**TASK DIRECTIONS**.
Down to the last line, reproduce the records exactly.

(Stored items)
⟨
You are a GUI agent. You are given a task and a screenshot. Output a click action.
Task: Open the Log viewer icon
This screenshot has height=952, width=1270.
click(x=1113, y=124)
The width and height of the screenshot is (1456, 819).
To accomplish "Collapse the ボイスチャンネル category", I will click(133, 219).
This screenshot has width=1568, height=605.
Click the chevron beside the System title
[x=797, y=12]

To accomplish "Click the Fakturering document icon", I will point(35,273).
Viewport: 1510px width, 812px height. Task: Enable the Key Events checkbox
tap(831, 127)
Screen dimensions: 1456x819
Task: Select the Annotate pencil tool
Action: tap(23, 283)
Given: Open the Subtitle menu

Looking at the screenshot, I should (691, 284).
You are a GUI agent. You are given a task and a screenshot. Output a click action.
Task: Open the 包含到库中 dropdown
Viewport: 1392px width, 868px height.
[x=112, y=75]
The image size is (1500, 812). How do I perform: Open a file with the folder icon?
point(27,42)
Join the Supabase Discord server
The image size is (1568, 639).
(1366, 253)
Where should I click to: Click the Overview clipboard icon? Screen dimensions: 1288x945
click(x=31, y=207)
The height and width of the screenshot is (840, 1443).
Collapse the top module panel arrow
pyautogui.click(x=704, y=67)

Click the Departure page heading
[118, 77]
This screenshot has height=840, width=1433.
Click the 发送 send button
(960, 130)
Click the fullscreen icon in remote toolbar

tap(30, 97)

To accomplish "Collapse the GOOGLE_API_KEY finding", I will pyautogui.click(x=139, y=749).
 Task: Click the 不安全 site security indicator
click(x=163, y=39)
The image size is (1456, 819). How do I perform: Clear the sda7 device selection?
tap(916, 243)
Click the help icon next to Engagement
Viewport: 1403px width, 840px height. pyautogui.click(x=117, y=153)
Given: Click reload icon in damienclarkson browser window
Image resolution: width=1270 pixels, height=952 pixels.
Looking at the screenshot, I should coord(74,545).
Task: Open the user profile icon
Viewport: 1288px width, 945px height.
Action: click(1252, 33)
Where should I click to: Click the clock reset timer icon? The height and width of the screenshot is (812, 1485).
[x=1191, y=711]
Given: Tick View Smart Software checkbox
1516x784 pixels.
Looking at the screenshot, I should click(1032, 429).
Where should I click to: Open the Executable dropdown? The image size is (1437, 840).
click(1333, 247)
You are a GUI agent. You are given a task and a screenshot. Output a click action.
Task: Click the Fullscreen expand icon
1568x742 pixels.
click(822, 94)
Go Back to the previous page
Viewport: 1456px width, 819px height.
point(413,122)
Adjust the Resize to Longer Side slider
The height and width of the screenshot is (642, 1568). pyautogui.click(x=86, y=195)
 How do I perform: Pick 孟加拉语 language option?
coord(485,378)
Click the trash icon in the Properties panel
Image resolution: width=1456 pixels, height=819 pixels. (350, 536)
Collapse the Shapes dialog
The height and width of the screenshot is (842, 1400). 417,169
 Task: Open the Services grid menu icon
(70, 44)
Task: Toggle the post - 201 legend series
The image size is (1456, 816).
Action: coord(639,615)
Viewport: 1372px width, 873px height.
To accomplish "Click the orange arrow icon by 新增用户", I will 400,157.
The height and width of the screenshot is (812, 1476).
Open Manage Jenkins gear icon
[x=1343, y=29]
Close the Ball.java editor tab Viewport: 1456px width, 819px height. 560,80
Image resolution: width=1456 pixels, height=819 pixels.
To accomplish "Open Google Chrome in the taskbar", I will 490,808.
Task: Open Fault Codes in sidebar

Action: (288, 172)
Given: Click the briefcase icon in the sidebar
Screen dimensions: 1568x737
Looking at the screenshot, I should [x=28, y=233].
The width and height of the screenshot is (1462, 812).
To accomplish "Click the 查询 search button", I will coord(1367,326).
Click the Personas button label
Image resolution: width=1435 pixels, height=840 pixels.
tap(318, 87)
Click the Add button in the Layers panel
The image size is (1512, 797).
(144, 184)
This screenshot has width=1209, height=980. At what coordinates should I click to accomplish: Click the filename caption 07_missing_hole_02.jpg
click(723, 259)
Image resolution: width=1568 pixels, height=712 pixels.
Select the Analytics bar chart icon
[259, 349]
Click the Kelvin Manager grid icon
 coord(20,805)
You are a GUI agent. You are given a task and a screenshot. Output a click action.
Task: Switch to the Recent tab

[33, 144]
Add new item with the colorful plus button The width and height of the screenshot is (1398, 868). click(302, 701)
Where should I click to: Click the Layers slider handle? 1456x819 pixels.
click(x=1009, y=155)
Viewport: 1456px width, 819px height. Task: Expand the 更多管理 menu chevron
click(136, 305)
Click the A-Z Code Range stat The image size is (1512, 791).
⟩
**RESPONSE TO THIS EXERCISE**.
You are a GUI agent. You are given a task and a screenshot. Output a click action.
Task: Open the Log viewer icon
This screenshot has height=952, width=1270.
click(x=1113, y=124)
The width and height of the screenshot is (1456, 819).
To accomplish "Collapse the ボイスチャンネル category", I will click(133, 219).
This screenshot has width=1568, height=605.
Click the chevron beside the System title
[x=797, y=12]

To accomplish "Click the Fakturering document icon", I will point(35,273).
Viewport: 1510px width, 812px height. Task: Enable the Key Events checkbox
tap(831, 127)
Screen dimensions: 1456x819
Task: Select the Annotate pencil tool
Action: tap(23, 283)
Given: Open the Subtitle menu

Looking at the screenshot, I should (691, 284).
You are a GUI agent. You are given a task and a screenshot. Output a click action.
Task: Open the 包含到库中 dropdown
Viewport: 1392px width, 868px height.
[x=112, y=75]
The image size is (1500, 812). How do I perform: Open a file with the folder icon?
point(27,42)
Join the Supabase Discord server
The image size is (1568, 639).
(1366, 253)
Where should I click to: Click the Overview clipboard icon? Screen dimensions: 1288x945
click(x=31, y=207)
The height and width of the screenshot is (840, 1443).
Collapse the top module panel arrow
pyautogui.click(x=704, y=67)

Click the Departure page heading
[118, 77]
This screenshot has height=840, width=1433.
Click the 发送 send button
(960, 130)
Click the fullscreen icon in remote toolbar

tap(30, 97)

To accomplish "Collapse the GOOGLE_API_KEY finding", I will pyautogui.click(x=139, y=749).
 Task: Click the 不安全 site security indicator
click(x=163, y=39)
The image size is (1456, 819). How do I perform: Clear the sda7 device selection?
tap(916, 243)
Click the help icon next to Engagement
Viewport: 1403px width, 840px height. pyautogui.click(x=117, y=153)
Given: Click reload icon in damienclarkson browser window
Image resolution: width=1270 pixels, height=952 pixels.
Looking at the screenshot, I should coord(74,545).
Task: Open the user profile icon
Viewport: 1288px width, 945px height.
Action: click(1252, 33)
Where should I click to: Click the clock reset timer icon? The height and width of the screenshot is (812, 1485).
[x=1191, y=711]
Given: Tick View Smart Software checkbox
1516x784 pixels.
Looking at the screenshot, I should click(1032, 429).
Where should I click to: Open the Executable dropdown? The image size is (1437, 840).
click(1333, 247)
You are a GUI agent. You are given a task and a screenshot. Output a click action.
Task: Click the Fullscreen expand icon
1568x742 pixels.
click(822, 94)
Go Back to the previous page
Viewport: 1456px width, 819px height.
point(413,122)
Adjust the Resize to Longer Side slider
The height and width of the screenshot is (642, 1568). pyautogui.click(x=86, y=195)
 How do I perform: Pick 孟加拉语 language option?
coord(485,378)
Click the trash icon in the Properties panel
Image resolution: width=1456 pixels, height=819 pixels. (350, 536)
Collapse the Shapes dialog
The height and width of the screenshot is (842, 1400). 417,169
 Task: Open the Services grid menu icon
(70, 44)
Task: Toggle the post - 201 legend series
The image size is (1456, 816).
Action: coord(639,615)
Viewport: 1372px width, 873px height.
To accomplish "Click the orange arrow icon by 新增用户", I will 400,157.
The height and width of the screenshot is (812, 1476).
Open Manage Jenkins gear icon
[x=1343, y=29]
Close the Ball.java editor tab Viewport: 1456px width, 819px height. 560,80
Image resolution: width=1456 pixels, height=819 pixels.
To accomplish "Open Google Chrome in the taskbar", I will 490,808.
Task: Open Fault Codes in sidebar

Action: (288, 172)
Given: Click the briefcase icon in the sidebar
Screen dimensions: 1568x737
Looking at the screenshot, I should [x=28, y=233].
The width and height of the screenshot is (1462, 812).
To accomplish "Click the 查询 search button", I will coord(1367,326).
Click the Personas button label
Image resolution: width=1435 pixels, height=840 pixels.
tap(318, 87)
Click the Add button in the Layers panel
The image size is (1512, 797).
(144, 184)
This screenshot has width=1209, height=980. At what coordinates should I click to accomplish: Click the filename caption 07_missing_hole_02.jpg
click(723, 259)
Image resolution: width=1568 pixels, height=712 pixels.
Select the Analytics bar chart icon
[259, 349]
Click the Kelvin Manager grid icon
 coord(20,805)
You are a GUI agent. You are given a task and a screenshot. Output a click action.
Task: Switch to the Recent tab

[33, 144]
Add new item with the colorful plus button The width and height of the screenshot is (1398, 868). click(302, 701)
Where should I click to: Click the Layers slider handle? 1456x819 pixels.
click(x=1009, y=155)
Viewport: 1456px width, 819px height. Task: Expand the 更多管理 menu chevron
click(136, 305)
Click the A-Z Code Range stat The image size is (1512, 791).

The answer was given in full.